Barletta, a Republican, won a seat on the Hazleton City Council in 1997. Two years later, he was elected Hazleton mayor. He was re-elected twice as his get-tough policies on illegal immigrants attracted national attention.

Barletta was named Mayor of the Year by the Pennsylvania State Mayors' Association in 2008.

In 2010, midway through his third term as mayor, Barletta unseated 13-term Democratic U.S. Rep. Paul Kanjorski in the 11th Congressional District in northeastern Pennsylvania.

Barletta and his wife, Mary Grace, have four daughters.

Profile

Lou Barletta won election to Congress from Pennsylvania's 11th Congressional District in 2010 on his third try, defeating the same incumbent who had beaten him twice previously.

Barletta was catapulted into the national limelight in 2006 as the mayor of small city Hazleton, Pa., who pushed through an ordinance that sought to deny business permits to companies that employ illegal immigrants and fine landlords who rent to them.

Dozens of towns followed Hazleton's lead and passed their own similar ordinances targeting illegal immigrants. Then-Gov. Ed Rendell, a Democrat, criticized the laws as the "mean-spirited" work of politicians who "feed off hate and divisiveness."
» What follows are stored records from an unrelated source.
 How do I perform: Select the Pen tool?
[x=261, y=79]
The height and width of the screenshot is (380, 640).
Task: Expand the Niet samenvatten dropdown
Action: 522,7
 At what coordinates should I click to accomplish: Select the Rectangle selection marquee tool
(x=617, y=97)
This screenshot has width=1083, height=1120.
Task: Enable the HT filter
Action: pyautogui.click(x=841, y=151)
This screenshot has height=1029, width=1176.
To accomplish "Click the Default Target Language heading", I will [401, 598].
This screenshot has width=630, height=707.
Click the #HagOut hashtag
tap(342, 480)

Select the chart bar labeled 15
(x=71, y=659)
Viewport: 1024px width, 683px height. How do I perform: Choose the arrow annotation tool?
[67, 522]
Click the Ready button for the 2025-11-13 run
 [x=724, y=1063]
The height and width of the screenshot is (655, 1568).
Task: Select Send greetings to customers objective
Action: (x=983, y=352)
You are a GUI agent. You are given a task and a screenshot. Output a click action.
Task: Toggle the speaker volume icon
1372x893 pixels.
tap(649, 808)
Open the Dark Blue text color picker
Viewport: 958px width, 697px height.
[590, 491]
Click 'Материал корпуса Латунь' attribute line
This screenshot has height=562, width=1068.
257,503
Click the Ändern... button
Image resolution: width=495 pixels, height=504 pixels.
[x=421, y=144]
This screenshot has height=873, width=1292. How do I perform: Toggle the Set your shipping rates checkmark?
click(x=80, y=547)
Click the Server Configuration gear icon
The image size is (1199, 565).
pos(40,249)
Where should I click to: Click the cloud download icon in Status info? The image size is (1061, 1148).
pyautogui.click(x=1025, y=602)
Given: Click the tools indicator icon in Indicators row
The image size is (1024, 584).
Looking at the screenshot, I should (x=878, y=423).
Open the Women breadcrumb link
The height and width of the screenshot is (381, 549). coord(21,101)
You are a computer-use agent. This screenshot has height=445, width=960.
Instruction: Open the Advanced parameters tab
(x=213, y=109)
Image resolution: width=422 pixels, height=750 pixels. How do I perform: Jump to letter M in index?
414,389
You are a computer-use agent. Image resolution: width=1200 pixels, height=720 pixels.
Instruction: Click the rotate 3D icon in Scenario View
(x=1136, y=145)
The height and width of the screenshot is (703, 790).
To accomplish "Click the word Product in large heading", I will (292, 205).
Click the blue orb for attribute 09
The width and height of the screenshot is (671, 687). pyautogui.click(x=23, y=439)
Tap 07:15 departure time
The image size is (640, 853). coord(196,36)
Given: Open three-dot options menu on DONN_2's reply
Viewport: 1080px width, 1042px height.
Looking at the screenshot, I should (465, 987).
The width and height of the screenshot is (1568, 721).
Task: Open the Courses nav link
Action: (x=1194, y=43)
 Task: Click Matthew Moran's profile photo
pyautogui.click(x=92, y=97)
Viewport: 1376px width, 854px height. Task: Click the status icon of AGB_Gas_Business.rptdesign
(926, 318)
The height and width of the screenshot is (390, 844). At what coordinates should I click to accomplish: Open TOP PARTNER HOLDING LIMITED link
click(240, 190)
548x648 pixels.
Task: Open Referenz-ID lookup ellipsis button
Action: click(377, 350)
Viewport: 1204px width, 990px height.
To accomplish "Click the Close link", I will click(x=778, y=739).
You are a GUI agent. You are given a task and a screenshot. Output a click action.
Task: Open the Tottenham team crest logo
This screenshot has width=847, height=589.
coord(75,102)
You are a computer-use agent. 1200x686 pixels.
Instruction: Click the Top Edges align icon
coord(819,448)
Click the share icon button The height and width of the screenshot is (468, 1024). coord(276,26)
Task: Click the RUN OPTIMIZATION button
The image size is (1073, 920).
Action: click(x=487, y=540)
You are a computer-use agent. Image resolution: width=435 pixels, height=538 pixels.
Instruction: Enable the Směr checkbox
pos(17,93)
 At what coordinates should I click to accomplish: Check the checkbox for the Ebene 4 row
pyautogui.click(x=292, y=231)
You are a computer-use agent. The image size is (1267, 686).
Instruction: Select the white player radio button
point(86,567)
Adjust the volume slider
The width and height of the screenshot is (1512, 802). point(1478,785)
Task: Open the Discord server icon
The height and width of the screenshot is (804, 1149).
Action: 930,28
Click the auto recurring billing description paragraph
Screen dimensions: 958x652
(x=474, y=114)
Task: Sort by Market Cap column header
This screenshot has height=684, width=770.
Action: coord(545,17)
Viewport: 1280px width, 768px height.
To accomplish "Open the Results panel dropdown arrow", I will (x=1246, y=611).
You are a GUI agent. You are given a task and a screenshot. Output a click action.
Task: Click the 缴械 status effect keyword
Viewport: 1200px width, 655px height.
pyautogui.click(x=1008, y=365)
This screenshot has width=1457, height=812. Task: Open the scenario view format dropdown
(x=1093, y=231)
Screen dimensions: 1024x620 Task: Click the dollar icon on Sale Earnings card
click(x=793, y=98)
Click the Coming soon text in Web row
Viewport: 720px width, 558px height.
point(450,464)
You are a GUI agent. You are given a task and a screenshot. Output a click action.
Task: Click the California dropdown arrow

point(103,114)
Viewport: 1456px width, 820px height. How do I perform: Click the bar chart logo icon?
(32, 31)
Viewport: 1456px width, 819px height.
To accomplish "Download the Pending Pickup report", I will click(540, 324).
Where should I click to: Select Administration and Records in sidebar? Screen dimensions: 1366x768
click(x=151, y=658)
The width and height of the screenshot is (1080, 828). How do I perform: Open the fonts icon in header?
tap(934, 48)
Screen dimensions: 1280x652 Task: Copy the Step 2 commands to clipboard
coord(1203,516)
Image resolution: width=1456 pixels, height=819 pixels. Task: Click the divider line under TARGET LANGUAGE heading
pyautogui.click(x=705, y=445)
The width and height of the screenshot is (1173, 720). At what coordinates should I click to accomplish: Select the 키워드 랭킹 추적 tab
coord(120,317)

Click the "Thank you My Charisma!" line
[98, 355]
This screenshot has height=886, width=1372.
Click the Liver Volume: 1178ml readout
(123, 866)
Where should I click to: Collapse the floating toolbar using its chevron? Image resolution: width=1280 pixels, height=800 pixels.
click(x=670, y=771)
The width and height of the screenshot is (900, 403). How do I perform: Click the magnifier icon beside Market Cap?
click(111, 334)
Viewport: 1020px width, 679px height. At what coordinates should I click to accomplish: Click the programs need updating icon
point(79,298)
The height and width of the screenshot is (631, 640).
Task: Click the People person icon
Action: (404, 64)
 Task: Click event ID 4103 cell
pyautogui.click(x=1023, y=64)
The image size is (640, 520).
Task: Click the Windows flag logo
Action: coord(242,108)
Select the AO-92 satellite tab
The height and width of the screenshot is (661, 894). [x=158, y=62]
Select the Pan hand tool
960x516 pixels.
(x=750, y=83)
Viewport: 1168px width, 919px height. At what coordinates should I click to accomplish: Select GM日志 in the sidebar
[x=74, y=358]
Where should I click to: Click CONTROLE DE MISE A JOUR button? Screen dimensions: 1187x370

Barletta became a regular on cable TV and talk radio, advocating his view that local governments can't wait for the federal government to act. Yet a federal judge struck down Hazleton's law as unconstitutional in 2007 and it remained in legal limbo in July 2012.

In 2002, Democrat Paul Kanjorski beat back Barletta's challenges by about 14 percentage points. The margin was much closer, barely three points, in 2008. But not even a rally led by former President Bill Clinton could save Kanjorski in the 2010 election, when Barletta unseated the 13-term incumbent by more than nine points.

During the campaign, Barletta endorsed Arizona's controversial crackdown on illegal immigrants, which the U.S. Supreme Court partly struck down in June 2012. At the same time, he broadened his message, denouncing out-of-control federal spending and the 2010 health care reform law.

In June 2012, facing opposition from citizen activist and Democratic nominee Gene Stilp, Barletta's campaign has stressed the immigration issue.

Barletta called the Supreme Court ruling on the Arizona law a victory, even though major parts of it were thrown out, because the justices upheld a provision requiring police to check the immigration status of people they stop for other reasons. He also called for congressional hearings on a directive by President Barack Obama's administration that he claims allows federal officials to grant "de facto amnesty" to illegal aliens who should be deported.

In Congress, Barletta sits on the Education and Workforce Committee, the Transportation and Infrastructure Committee and the Committee on Small Business.